Now, there may be one more reason for scientists to keep a close eye on gannet populations. I have reported extensively on the devastating effects of the spread of highly pathogenic avian influenza, or more simply “bird flu,” over the last two years. This extremely transmissible illness has impacted wild and domestic bird populations around the world, devastating the poultry industry, setting back conservation efforts for some of the world’s most endangered bird species, and even spreading to mammals in some cases.
As of right now, there is a mad scramble taking place to try and posit some actionable remedies to stop the spread of this disease. This is why researchers are paying close attention to the world’s largest gannet colony on the Bass Rock in Scotland. It was within this colony that researchers noted a very bizarre bird flu side effect.

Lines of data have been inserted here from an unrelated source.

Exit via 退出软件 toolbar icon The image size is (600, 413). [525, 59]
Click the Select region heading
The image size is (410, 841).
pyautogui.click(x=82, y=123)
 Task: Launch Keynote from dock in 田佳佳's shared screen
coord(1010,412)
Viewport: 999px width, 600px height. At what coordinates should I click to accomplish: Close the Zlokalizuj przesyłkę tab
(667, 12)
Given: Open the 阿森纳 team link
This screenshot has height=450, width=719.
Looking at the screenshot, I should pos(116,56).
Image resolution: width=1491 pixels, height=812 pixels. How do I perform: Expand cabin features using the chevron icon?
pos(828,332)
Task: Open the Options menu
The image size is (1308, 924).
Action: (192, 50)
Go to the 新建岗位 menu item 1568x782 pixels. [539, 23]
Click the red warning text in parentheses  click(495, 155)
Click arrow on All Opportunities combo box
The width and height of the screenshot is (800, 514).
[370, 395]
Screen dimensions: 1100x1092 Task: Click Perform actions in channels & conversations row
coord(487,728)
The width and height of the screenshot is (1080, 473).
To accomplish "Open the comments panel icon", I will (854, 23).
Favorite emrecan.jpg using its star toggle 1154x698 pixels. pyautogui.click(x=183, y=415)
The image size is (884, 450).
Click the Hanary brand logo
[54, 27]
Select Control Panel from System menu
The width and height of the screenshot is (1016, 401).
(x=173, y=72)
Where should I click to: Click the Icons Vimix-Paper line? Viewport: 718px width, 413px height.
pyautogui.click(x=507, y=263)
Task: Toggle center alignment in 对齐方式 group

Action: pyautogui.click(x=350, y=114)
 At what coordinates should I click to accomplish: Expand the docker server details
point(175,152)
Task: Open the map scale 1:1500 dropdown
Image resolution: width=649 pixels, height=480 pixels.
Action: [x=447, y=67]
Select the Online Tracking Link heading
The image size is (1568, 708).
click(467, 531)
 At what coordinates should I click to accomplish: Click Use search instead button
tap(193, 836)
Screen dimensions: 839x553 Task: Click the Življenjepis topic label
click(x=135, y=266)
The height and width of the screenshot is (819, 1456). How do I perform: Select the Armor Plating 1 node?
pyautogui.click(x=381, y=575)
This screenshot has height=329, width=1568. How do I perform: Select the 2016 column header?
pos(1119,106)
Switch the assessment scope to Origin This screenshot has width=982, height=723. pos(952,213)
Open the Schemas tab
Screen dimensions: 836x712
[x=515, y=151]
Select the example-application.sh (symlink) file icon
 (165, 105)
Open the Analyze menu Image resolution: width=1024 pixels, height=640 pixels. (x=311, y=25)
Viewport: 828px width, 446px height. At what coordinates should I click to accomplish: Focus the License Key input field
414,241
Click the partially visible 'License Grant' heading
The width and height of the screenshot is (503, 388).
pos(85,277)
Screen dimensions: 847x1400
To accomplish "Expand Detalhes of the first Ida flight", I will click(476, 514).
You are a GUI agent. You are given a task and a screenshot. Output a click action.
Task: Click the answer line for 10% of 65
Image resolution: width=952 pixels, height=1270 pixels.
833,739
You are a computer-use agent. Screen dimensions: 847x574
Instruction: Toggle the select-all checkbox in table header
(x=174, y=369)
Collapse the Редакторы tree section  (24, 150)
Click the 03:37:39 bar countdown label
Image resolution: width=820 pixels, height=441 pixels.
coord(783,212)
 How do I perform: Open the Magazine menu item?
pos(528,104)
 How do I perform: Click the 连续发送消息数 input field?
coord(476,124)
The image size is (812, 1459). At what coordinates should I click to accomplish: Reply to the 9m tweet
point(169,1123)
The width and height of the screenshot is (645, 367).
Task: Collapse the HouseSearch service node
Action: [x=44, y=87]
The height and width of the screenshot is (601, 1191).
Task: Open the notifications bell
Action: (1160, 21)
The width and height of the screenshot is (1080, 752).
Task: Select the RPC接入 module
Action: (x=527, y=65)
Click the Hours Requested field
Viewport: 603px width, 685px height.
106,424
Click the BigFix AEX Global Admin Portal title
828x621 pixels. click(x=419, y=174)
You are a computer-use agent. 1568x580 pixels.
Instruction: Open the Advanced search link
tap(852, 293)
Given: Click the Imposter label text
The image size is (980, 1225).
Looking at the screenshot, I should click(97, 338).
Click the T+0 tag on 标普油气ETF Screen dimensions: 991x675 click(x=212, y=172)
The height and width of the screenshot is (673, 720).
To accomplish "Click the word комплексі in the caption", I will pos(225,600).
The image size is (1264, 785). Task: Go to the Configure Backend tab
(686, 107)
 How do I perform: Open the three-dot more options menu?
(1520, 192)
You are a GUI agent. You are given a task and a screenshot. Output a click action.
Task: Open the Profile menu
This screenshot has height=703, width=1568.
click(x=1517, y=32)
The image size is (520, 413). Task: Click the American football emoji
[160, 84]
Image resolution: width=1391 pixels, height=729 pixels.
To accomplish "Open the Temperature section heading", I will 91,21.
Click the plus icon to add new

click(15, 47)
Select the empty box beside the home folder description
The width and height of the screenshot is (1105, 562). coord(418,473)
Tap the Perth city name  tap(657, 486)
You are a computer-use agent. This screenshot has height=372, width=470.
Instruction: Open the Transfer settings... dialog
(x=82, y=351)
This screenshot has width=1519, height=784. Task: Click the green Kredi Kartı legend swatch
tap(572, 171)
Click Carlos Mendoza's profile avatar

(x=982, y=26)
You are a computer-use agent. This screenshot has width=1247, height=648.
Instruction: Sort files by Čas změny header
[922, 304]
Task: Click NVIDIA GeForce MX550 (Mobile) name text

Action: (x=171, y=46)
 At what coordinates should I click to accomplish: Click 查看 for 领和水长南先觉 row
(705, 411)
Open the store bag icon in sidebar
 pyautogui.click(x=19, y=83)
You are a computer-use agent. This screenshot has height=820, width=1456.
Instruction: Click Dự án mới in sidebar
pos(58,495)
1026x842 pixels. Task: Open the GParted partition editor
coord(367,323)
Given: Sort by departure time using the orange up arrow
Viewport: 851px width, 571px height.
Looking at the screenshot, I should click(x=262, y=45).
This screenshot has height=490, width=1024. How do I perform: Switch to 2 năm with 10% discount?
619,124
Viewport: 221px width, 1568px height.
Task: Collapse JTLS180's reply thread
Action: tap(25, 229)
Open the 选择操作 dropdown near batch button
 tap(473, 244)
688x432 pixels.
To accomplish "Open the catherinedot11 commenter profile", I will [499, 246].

Northern Gannets within this colony were being tested for bird flu antibodies when a strange pattern emerged. The birds that had survived their bout with avian influenza no longer had the shocking bright blue eyes that are typical of Northern Gannets. Instead, their irises had turned black.
The cause for this bizarre effect is unknown. Researchers indicate that about seven out of eight birds which tested positive for bird flu antibodies were found to have black eyes as well. So far, these birds are showing signs of having recovered completely from the virus.
It is unknown whether the eye color changes have any impact on eye function. Vision research is a likely next step for the researchers investigating this phenomenon. While the cause may be unknown, the color change may be a really useful tool for scientists, provided that it is determined not to be harming the birds after all. A cosmetic change like this one may afford scientists the opportunity to study the spread of bird flu without engaging in invasive testing procedures that disrupt the natural behaviors of gannet colonies.
As bird populations weather the onslaught of avian influenza, developing methodologies for research and conservation that are minimally invasive is a vital necessity.